** BEGIN Page excerpt **

How to project GPS coordinates correctly with osmnx?
I'm trying to model a French city (Annecy) with osmnx to test and develop shortest path algorithms. However, to have correct distances I must apply ox.project_graph but I'm then unable to search for the nearest node of any GPS point within the city's boundaries...
Is there a way to project a single coordinates?
I think the problem comes from the coordinates as in the raw graph, the x and y coordinates are exactly the latitude and longitude whereas in the corrected graph, the values are completely different but I don't see any ways to change the x-y coordinates of my points individually...
Here is the code with the raw graph and a shortest point between 2 points:
import osmnx as ox
import networkx as nx
graphe_ville = ox.graph.graph_from_bbox(45.949160, 45.868544, 6.176136, 6.071052, network_type='drive', simplify=True, truncate_by_edge=False, clean_periphery =True)

** END Page excerpt **

* Requirements
a. In the osmnx projection thread, which French city is the poster modeling?
b. Reproduce the part of the osmnx projection thread starting with "Here is the" and going on through "truncate_by_edge=False, clean_periphery =True)".
c. Carry on the osmnx projection thread from the point where it stops.

** BEGIN Data segment **

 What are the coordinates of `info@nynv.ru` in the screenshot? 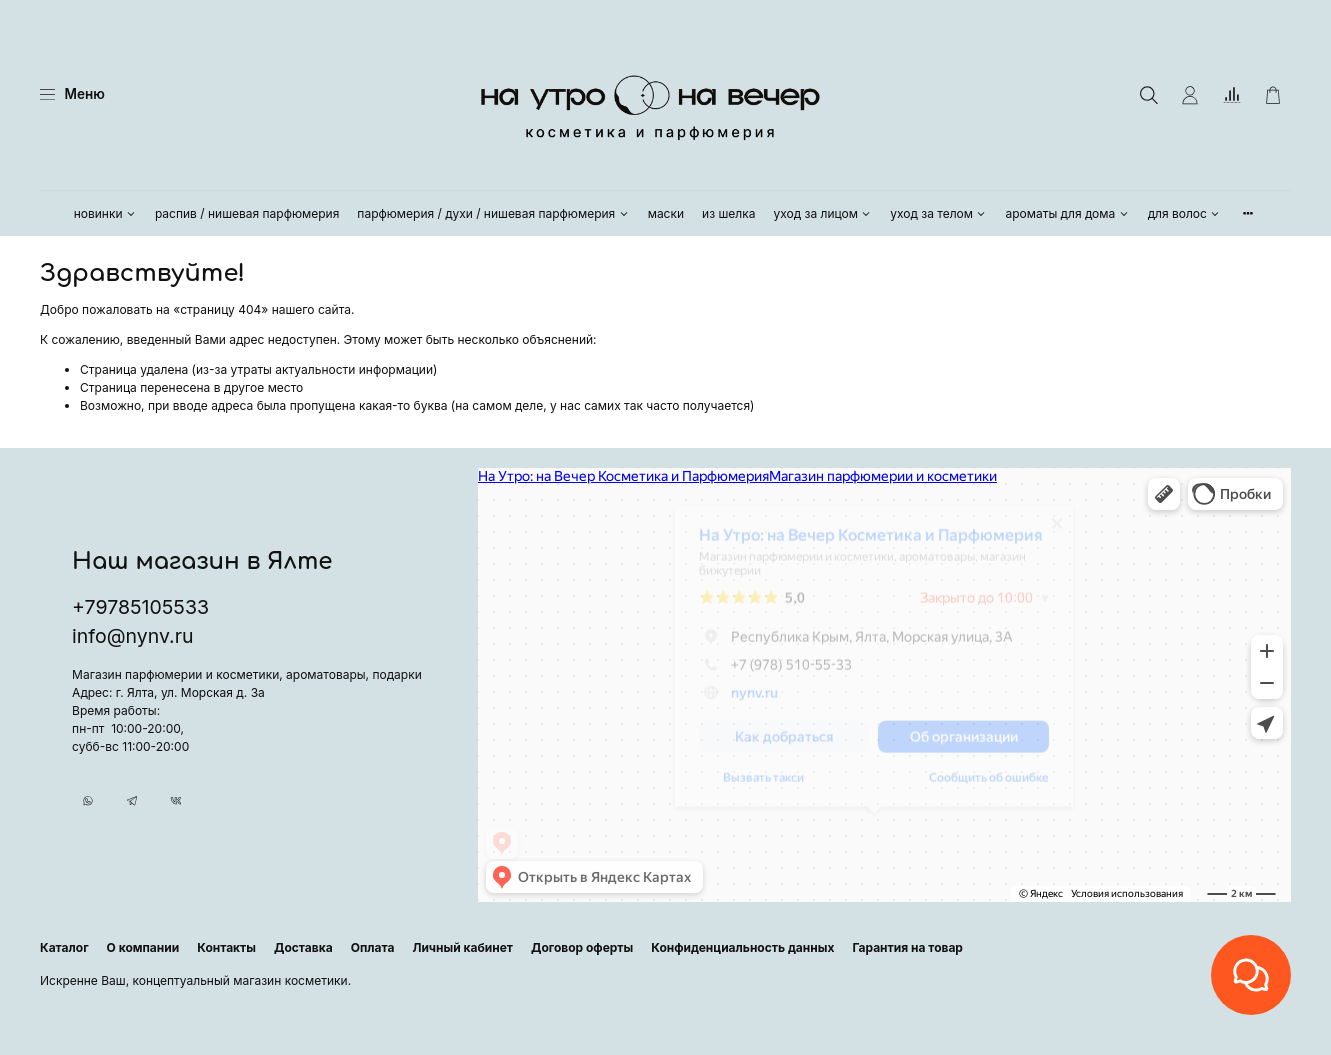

** END Data segment **

* Per-task outputs
a. Annecy.

b.
Here is the code with the raw graph and a shortest point between 2 points:
import osmnx as ox
import networkx as nx
graphe_ville = ox.graph.graph_from_bbox(45.949160, 45.868544, 6.176136, 6.071052, network_type='drive', simplify=True, truncate_by_edge=False, clean_periphery =True)

c.
graphe_ville = ox.add_edge_speeds(graphe_ville)
graphe_ville = ox.add_edge_travel_times(graphe_ville)
x_start, y_start = (6.148903, 45.909408)
x_arrival, y_arrival = (6.127705, 45.905936)
Start = ox.distance.nearest_nodes(graphe_ville, x_start, y_start)
Arrival = ox.distance.nearest_nodes(graphe_ville, x_arrival, y_arrival)
path = nx.dijkstra_path(graphe_ville,Start,Arrival)
fig, ax = ox.plot_graph_route(graphe_ville, path, route_linewidth=4,node_size=1, figsize=(7,7), bgcolor='#FFFFFF', node_color='#111111')
and here is what I got :
Here is the code I have to apply to get correct distance :
import osmnx as ox
import networkx as nx
city_graph = ox.graph.graph_from_bbox(45.949160, 45.868544, 6.176136, 6.071052, network_type='drive', simplify=True, truncate_by_edge=False, clean_periphery =True)
city_graph = ox.project_graph(city_graph) # Allows to get correct distance
city_graph = ox.consolidate_intersections(city_graph, rebuild_graph=True, tolerance=15, dead_ends=True) # Simplify the nodes (eg. for traffic circles)
city_graph = ox.add_edge_speeds(city_graph)
city_graph = ox.add_edge_travel_times(city_graph)
fig, ax = ox.plot_graph(city_graph, figsize=(7,7), bgcolor='#FFFFFF', node_color='#111111')
and here the graph I have :
and if I try to add these lines to the previous code to have the shortest path between the same 2 points
x_start, y_start = (6.148903, 45.909408)
x_arrival, y_arrival = (6.127705, 45.905936)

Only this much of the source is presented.